START Provided information

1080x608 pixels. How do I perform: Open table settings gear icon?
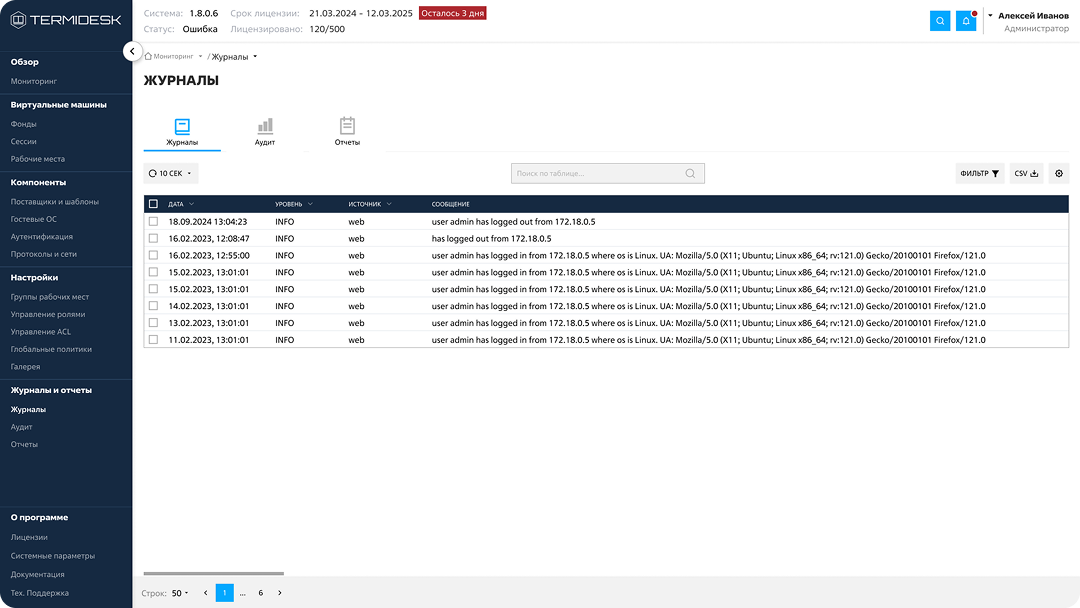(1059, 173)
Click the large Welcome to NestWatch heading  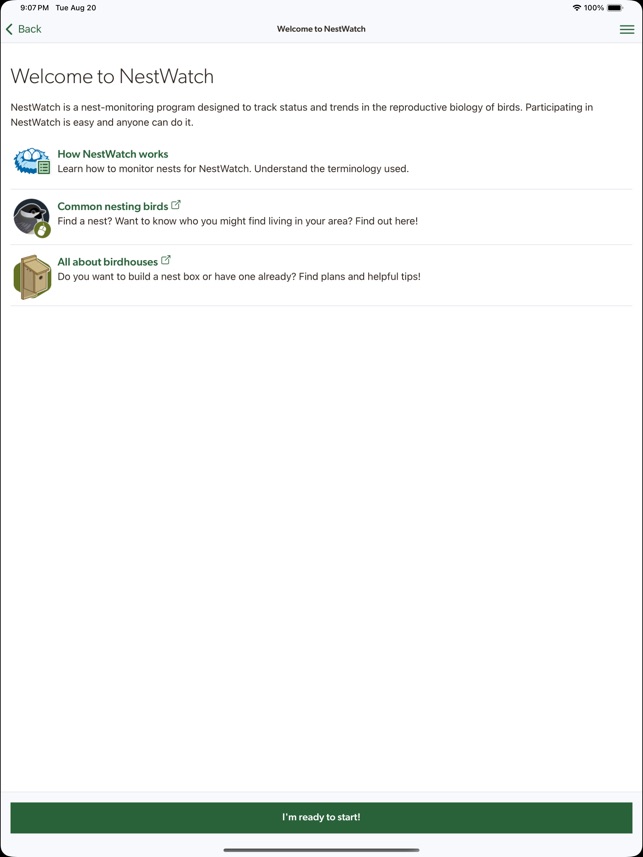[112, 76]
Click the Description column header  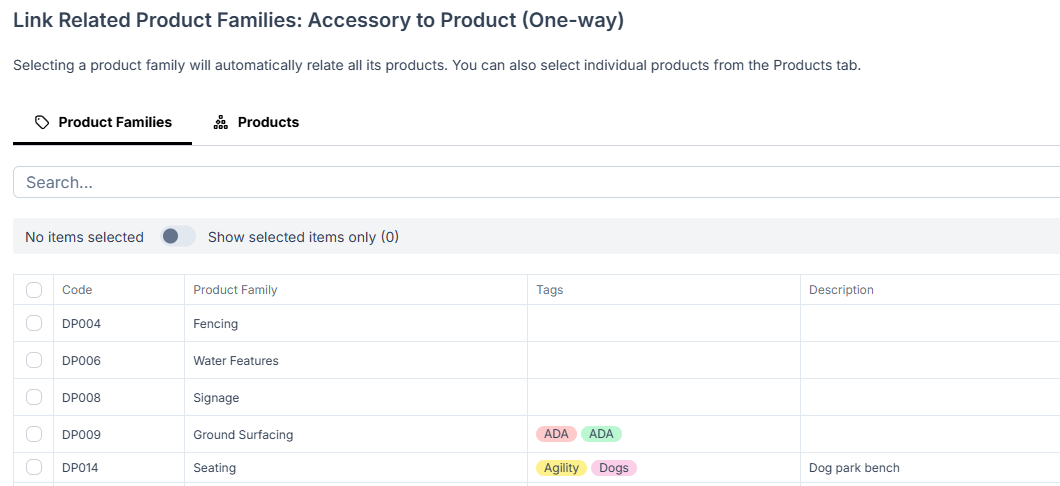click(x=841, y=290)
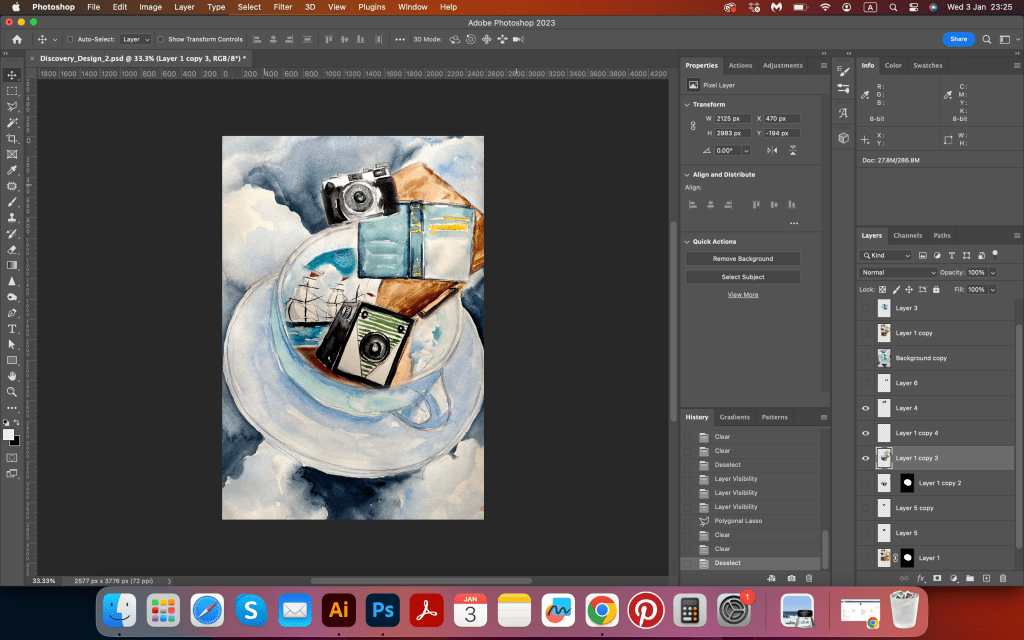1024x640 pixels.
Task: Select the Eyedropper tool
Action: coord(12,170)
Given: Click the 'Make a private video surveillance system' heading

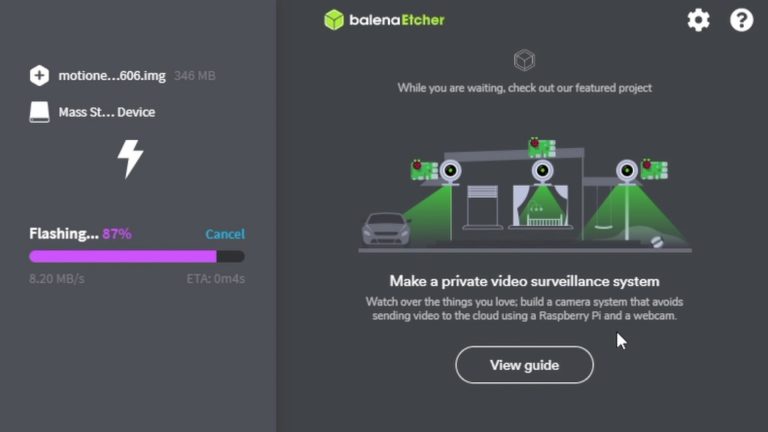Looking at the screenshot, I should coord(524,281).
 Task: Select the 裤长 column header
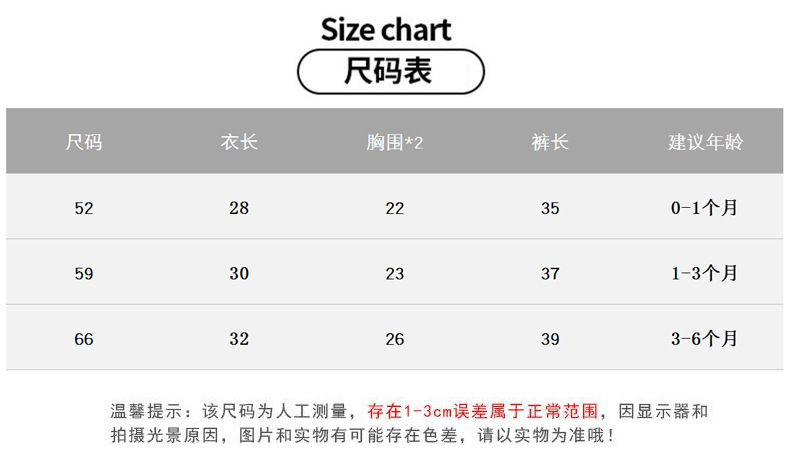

END Provided information
START Provided information

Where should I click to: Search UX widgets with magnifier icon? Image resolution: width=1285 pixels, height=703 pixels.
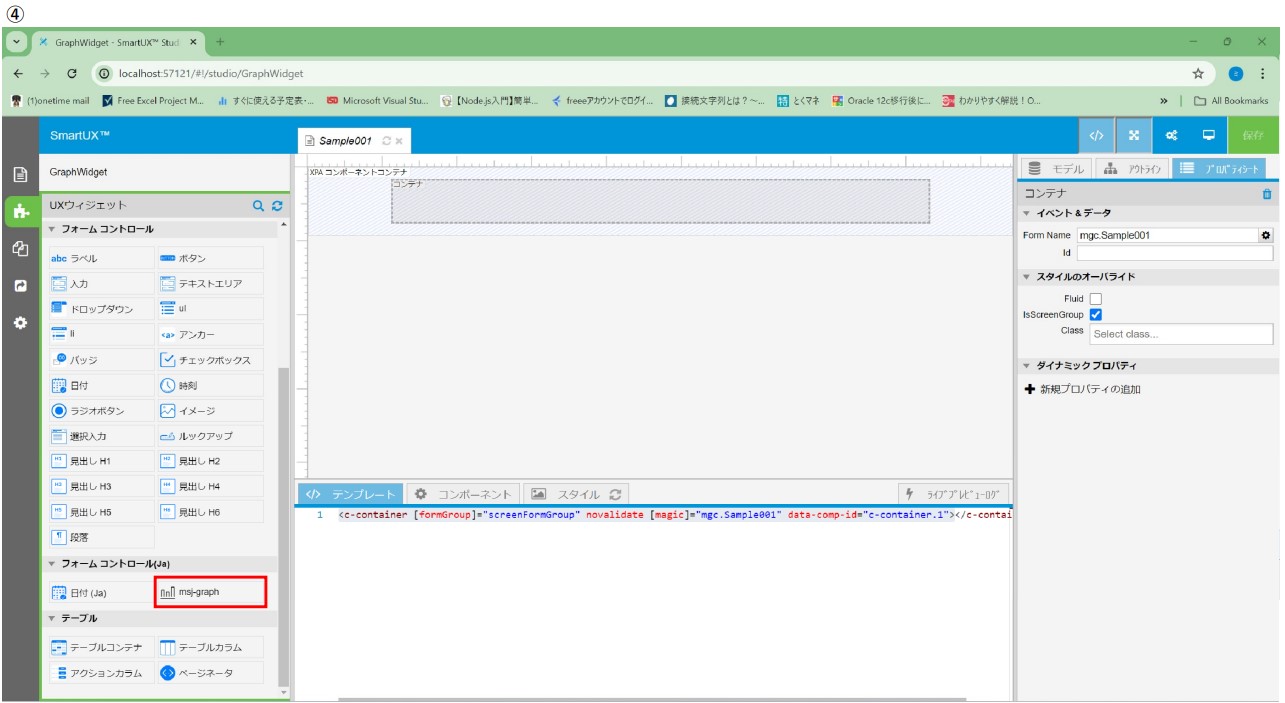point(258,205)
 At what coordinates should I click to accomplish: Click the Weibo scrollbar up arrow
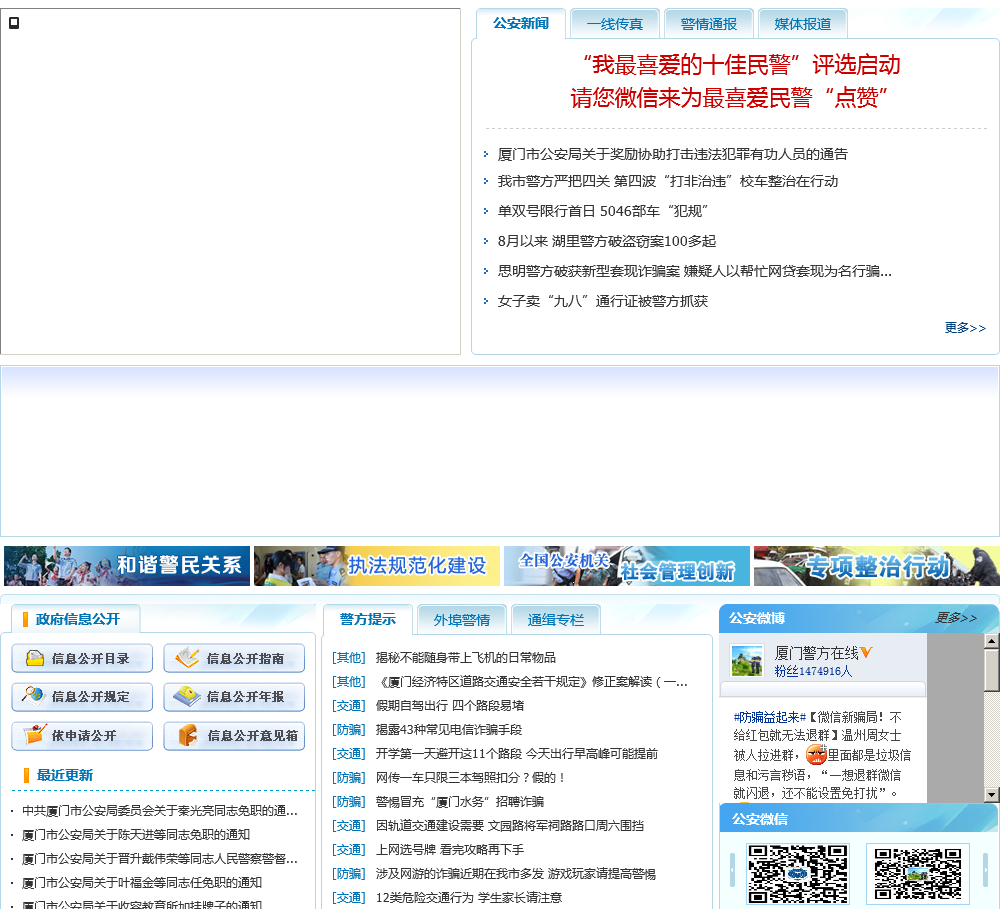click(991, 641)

END Provided information

- Activity
In the listing above, find the line with "Given: Click the" and the line with "Task: Select the 裤长 column header". Copy both of them and every line between, exactly, but not the pictures.

- Answer for the task
Given: Click the 'Make a private video surveillance system' heading

Looking at the screenshot, I should coord(524,281).
 Task: Select the 裤长 column header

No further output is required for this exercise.